Right now, SpriteDX generates pseudo pixel arts that does not have perfect pixel alignments. For SpriteDX to be a production tool, we will need to nail this down.

Problem Definition

I want to learn a mapping:

$$f_{\theta}: \mathbf{X}_{\text{degraded}} \rightarrow \mathbf{X}_{\text{clean}}$$

where X_degraded are low-quality upscaled/blurry/noisy versions, and X_clean are perfectly crisp pixel-art originals.

This is a supervised image-to-image regression task, akin to super-resolution + denoising + deblurring + quantization alignment but with discrete color constrains typical to pixel art.


Dataset Design

We’ll need paired (degraded, clean) examples.

(a) Start from clean pixel art

Use existing pixel-art datasets:

  • Lospec dataset, Pixel-Art GAN dataset, or scrape open-licensed game sprites from Itch.io / OpenGameArt.

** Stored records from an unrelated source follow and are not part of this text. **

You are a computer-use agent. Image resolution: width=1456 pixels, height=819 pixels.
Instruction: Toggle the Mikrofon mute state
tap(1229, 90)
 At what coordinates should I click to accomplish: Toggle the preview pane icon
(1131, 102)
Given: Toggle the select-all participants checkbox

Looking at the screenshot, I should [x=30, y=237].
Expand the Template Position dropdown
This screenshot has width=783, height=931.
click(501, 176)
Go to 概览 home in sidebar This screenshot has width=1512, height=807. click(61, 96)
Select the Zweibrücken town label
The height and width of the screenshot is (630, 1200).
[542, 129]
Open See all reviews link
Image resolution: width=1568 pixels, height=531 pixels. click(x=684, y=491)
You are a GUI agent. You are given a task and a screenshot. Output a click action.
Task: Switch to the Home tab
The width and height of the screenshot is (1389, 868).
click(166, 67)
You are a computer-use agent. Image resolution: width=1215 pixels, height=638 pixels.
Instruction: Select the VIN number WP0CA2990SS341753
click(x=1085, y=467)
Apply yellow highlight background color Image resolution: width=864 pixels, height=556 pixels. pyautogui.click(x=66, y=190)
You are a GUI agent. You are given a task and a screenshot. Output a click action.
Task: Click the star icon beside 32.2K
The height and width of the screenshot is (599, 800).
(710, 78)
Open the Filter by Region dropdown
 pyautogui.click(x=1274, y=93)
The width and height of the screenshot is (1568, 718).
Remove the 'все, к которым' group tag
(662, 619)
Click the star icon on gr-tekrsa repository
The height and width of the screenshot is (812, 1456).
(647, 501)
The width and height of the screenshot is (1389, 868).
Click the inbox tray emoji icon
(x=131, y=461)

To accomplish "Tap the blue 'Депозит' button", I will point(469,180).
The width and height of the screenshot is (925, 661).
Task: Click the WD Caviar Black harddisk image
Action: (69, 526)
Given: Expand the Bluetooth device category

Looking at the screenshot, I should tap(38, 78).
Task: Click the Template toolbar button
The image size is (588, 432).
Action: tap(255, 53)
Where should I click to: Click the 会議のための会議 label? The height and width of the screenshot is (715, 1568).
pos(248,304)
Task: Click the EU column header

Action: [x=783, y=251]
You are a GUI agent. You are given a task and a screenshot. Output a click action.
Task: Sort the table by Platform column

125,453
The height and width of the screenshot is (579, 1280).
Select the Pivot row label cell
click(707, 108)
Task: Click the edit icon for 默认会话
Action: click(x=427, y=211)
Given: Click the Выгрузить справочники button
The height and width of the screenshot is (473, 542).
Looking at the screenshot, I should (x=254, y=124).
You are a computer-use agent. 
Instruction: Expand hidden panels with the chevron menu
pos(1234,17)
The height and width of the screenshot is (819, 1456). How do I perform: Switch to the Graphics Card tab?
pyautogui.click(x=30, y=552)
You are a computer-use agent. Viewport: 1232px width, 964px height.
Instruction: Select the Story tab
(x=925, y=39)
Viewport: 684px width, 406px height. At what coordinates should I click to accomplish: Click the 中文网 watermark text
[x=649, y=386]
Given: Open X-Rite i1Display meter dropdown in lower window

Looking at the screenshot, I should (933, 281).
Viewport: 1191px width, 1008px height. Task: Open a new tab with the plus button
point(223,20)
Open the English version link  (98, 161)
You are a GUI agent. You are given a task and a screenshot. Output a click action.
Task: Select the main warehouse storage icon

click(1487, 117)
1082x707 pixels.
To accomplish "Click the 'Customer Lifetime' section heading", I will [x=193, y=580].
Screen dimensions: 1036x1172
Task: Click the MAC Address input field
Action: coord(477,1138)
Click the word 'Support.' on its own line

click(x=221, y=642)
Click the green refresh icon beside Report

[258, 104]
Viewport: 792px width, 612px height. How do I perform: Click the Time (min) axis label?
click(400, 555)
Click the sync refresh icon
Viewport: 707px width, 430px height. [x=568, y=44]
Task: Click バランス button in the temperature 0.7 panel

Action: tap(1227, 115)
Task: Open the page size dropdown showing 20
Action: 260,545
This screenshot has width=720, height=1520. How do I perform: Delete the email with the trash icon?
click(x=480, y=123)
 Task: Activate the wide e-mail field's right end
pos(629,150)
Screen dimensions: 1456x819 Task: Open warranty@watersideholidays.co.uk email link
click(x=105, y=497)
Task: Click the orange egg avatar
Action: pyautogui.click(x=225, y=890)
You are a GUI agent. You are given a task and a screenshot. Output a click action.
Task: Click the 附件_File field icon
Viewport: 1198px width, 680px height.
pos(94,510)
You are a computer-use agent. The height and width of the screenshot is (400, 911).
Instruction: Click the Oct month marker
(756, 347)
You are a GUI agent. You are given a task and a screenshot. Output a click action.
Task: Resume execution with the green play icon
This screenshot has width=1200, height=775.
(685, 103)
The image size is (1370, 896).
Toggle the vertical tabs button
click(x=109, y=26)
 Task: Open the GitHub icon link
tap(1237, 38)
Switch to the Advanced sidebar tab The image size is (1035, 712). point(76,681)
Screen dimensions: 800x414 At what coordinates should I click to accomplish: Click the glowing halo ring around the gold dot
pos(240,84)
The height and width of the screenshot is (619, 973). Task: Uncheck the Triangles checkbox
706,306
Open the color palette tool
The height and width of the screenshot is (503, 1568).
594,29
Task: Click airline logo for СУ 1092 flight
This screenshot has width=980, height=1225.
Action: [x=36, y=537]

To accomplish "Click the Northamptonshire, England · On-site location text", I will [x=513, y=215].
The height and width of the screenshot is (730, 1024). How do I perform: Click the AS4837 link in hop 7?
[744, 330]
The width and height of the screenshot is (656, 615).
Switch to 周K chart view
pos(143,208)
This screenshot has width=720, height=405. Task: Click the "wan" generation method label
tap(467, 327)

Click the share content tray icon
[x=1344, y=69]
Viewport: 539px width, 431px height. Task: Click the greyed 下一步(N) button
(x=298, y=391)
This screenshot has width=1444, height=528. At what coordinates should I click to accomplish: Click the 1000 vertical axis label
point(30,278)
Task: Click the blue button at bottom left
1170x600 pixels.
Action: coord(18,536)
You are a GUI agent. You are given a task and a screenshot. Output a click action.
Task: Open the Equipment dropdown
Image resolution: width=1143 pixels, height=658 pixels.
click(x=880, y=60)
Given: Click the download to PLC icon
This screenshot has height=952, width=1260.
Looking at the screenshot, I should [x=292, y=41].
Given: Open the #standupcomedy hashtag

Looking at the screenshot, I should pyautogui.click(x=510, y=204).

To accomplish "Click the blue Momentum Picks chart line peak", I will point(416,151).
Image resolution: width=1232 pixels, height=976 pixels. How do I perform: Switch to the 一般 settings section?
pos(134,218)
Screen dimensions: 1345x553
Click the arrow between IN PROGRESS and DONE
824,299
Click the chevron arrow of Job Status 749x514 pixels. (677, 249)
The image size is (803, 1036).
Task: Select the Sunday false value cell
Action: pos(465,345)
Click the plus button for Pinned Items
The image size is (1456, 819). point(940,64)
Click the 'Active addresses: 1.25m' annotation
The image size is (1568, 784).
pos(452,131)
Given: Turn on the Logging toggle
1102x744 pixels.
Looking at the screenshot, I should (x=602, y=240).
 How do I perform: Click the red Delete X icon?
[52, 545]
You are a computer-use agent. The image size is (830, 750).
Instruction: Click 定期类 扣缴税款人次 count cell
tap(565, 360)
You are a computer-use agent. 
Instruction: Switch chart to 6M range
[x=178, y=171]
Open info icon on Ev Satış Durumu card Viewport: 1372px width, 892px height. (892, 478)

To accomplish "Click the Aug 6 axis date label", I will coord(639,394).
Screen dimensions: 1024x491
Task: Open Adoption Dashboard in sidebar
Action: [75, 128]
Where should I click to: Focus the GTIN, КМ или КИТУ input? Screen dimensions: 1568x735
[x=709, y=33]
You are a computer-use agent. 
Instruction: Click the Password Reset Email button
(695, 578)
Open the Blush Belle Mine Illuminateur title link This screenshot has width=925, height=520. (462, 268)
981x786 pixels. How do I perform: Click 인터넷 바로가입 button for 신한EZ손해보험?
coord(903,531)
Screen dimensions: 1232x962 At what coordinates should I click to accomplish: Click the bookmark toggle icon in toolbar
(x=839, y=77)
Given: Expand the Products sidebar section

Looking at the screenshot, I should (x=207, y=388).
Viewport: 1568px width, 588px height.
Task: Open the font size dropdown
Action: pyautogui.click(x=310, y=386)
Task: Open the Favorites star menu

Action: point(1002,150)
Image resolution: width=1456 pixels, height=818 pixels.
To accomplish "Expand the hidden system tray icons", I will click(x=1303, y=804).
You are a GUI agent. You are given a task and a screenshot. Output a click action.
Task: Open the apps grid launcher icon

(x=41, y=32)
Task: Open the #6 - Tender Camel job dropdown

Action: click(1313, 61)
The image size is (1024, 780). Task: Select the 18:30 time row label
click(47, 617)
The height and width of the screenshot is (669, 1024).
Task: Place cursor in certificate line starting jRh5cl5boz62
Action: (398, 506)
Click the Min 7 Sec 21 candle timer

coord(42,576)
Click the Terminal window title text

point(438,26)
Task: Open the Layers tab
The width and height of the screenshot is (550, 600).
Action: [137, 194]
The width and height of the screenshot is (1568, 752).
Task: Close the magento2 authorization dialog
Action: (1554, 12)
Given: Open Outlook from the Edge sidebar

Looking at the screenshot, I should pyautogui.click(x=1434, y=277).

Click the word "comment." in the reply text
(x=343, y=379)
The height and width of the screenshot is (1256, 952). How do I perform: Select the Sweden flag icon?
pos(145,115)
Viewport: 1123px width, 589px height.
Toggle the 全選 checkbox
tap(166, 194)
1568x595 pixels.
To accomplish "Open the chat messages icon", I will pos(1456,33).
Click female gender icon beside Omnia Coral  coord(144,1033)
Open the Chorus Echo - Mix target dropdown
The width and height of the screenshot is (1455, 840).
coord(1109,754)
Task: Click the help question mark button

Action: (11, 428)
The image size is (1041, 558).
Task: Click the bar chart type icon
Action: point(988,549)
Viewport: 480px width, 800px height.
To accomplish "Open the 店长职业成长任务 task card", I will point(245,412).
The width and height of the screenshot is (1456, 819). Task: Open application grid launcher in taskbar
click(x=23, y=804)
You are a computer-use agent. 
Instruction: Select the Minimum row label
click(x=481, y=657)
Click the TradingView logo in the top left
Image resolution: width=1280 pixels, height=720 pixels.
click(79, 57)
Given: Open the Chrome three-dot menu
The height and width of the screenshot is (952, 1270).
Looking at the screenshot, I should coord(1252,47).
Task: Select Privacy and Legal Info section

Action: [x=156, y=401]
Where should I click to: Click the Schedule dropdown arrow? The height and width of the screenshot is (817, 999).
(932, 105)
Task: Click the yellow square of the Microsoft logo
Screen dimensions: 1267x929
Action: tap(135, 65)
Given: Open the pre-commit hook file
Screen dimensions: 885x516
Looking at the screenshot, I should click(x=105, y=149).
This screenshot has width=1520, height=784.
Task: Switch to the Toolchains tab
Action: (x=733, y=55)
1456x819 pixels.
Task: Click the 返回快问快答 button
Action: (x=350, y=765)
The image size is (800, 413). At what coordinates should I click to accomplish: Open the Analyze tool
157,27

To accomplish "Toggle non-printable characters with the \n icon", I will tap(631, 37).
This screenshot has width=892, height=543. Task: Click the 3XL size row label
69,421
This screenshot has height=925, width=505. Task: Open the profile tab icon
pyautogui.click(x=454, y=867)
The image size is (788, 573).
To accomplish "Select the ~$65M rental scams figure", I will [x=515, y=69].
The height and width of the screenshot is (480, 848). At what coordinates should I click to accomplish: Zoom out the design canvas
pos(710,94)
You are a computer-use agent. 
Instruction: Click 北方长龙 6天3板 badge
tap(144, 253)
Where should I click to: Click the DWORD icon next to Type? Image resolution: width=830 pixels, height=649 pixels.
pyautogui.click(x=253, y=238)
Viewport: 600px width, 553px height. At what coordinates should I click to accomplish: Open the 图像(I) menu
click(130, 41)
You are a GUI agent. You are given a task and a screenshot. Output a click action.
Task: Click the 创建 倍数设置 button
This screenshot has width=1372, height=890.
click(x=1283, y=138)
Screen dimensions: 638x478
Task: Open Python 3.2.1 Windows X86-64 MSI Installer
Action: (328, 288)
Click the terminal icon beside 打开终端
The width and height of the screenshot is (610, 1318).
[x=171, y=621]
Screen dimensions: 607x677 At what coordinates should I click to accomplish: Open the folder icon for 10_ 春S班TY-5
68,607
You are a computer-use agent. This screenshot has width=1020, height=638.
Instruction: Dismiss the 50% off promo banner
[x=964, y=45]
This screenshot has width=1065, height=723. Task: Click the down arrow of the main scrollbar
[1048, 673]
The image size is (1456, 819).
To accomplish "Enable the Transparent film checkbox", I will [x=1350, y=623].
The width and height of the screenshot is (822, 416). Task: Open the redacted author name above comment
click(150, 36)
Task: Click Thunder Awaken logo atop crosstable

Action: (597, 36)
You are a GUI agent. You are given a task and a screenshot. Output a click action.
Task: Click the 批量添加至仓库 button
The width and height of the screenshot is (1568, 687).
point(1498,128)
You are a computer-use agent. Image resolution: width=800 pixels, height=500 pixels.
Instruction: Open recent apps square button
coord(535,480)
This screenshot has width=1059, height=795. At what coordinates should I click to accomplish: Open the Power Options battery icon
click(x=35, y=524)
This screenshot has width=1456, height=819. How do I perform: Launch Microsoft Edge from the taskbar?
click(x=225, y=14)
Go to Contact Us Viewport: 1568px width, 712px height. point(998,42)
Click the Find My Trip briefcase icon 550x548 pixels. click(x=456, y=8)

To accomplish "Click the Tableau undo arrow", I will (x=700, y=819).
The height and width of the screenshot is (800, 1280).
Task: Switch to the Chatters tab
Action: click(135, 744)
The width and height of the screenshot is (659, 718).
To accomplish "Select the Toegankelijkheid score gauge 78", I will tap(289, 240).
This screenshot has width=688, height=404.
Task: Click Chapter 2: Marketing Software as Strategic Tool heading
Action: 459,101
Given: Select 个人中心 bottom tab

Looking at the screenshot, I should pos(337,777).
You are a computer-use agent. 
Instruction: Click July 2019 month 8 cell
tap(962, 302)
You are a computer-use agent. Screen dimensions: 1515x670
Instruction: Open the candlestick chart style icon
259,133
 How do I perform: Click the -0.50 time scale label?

  • Ensure diversity in palette and style.

(b) Generate synthetic degradations

Automate your dataset creation using scripted corruption pipelines:

from PIL import Image, ImageFilter
import numpy as np, random

def degrade(img):
    img = img.resize((img.width*4, img.height*4), Image.BICUBIC)
    img = img.filter(ImageFilter.GaussianBlur(random.uniform(0.2,1.0)))
    arr = np.array(img) + np.random.normal(0, 3, img.size[::-1] + (3,))
    return Image.fromarray(np.clip(arr, 0,255).astype(np.uint8))

We can further add:

  • Slight sub-pixel shifts

  • Bilinear resampling

  • Palette diffusion (convert to RGB then reduce palette incorrectly)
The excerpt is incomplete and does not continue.